Many people in Arizona with disabilities rely on public benefit programs such as Medicaid or SSI for income.  These benefits are needs based, however, so only those who meet eligibility requirements qualify for them.  Applicants do not qualify solely because they have a disability, but because they also pass specific financial eligibility tests.  In other words, those with too many resources, or who earn too much income, do not qualify for these programs.

Financial eligibility requirements can make it difficult for a disabled person to retain his public benefits after receiving an inheritance.  Even an inheritance left with good intentions can cause complications for the person it was intended to help.  However, Special Needs Trusts provide a way around this issue, and allow people with disabilities to receive an inheritance without affecting their eligibility for public assistance.

How does a Special Needs Trust work?

Special Needs Trusts are the safest way to leave an inheritance to somebody with a disability.  The trustor establishes the trust and names a trustee, who must spend the trust funds appropriately.  Trust funds should supplement public benefits to ensure that the beneficiary is adequately cared and provided for.

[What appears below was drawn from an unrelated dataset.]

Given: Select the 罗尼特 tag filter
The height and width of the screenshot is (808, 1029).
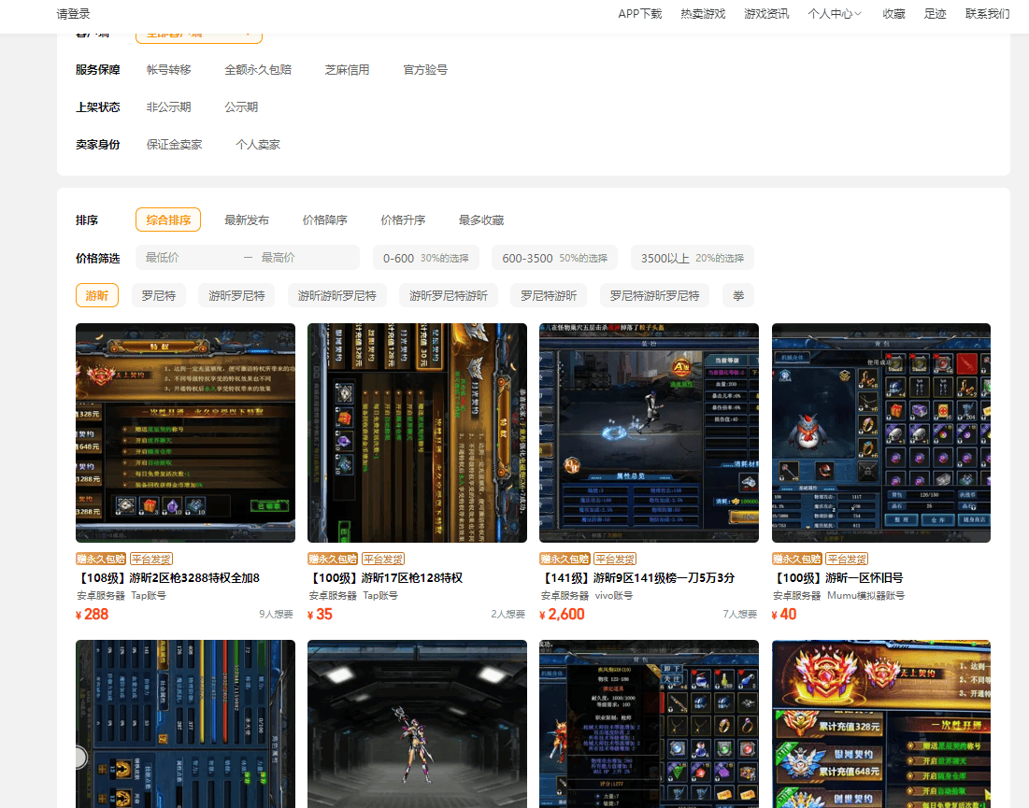Looking at the screenshot, I should pyautogui.click(x=158, y=296).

Before assuming responsibility of a Special Needs Trust, trustees must familiarize themselves with trust expenditures that public benefit programs allow.  ALTCS (Arizona Long Term Care System) and SSI disqualify recipients if a trustee gives them Special Needs Trust funds outright.  On the other hand, trustees can spend Special Needs Trust funds to purchase the following types of items for recipients of public benefits:

  • Furnishings
  • Personal effects
  • Co-pays
  • Vacations
  • Personal care attendants
  • Automobiles
  • Medical expenses

Why should Arizona parents create a Special Needs Trust for their disabled child?

Public benefits typically do not provide recipients with enough assistance to live life as fully as they would like.  At the same time, those with too many resources do not qualify for public assistance.  This means that somebody who is eligible for public benefits can be disqualified immediately upon inheriting money, property or other assets.  Therefore, parents of children with disabilities must be careful not to disqualify their child from public assistance when leaving them an inheritance.  Establishing a Special Needs Trust is oftentimes the only way for parents to accomplish this.